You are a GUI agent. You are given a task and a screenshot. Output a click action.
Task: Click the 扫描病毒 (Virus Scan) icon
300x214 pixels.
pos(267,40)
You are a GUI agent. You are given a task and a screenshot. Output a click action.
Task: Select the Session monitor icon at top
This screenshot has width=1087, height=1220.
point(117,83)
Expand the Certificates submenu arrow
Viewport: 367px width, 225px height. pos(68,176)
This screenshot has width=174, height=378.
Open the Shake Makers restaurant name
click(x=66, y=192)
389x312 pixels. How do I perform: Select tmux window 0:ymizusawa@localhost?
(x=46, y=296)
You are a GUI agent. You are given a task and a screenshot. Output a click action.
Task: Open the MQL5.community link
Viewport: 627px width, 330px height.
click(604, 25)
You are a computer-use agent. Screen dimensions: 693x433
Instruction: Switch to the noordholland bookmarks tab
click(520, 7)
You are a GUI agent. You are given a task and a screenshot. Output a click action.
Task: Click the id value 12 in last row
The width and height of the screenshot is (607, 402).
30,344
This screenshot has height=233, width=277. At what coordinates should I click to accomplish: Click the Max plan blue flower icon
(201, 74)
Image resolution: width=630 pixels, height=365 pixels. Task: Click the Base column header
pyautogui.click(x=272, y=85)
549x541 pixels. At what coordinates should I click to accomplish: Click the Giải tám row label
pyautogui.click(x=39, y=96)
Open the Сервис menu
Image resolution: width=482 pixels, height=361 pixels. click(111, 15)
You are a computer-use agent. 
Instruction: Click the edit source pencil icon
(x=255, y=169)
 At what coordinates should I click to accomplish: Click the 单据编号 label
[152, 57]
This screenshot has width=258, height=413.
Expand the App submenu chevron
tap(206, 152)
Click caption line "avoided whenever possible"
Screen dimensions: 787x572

***

- [Try it]
Everything in the data above must be reproduced exactly.

- [Response box]
You are a GUI agent. You are given a task and a screenshot. Output a click action.
Task: Click the 扫描病毒 (Virus Scan) icon
300x214 pixels.
pos(267,40)
You are a GUI agent. You are given a task and a screenshot. Output a click action.
Task: Select the Session monitor icon at top
This screenshot has width=1087, height=1220.
point(117,83)
Expand the Certificates submenu arrow
Viewport: 367px width, 225px height. pos(68,176)
This screenshot has width=174, height=378.
Open the Shake Makers restaurant name
click(x=66, y=192)
389x312 pixels. How do I perform: Select tmux window 0:ymizusawa@localhost?
(x=46, y=296)
You are a GUI agent. You are given a task and a screenshot. Output a click action.
Task: Open the MQL5.community link
Viewport: 627px width, 330px height.
click(604, 25)
You are a computer-use agent. Screen dimensions: 693x433
Instruction: Switch to the noordholland bookmarks tab
click(520, 7)
You are a GUI agent. You are given a task and a screenshot. Output a click action.
Task: Click the id value 12 in last row
The width and height of the screenshot is (607, 402).
30,344
This screenshot has height=233, width=277. At what coordinates should I click to accomplish: Click the Max plan blue flower icon
(201, 74)
Image resolution: width=630 pixels, height=365 pixels. Task: Click the Base column header
pyautogui.click(x=272, y=85)
549x541 pixels. At what coordinates should I click to accomplish: Click the Giải tám row label
pyautogui.click(x=39, y=96)
Open the Сервис menu
Image resolution: width=482 pixels, height=361 pixels. click(111, 15)
You are a computer-use agent. 
Instruction: Click the edit source pencil icon
(x=255, y=169)
 At what coordinates should I click to accomplish: Click the 单据编号 label
[152, 57]
This screenshot has width=258, height=413.
Expand the App submenu chevron
tap(206, 152)
Click caption line "avoided whenever possible"
Screen dimensions: 787x572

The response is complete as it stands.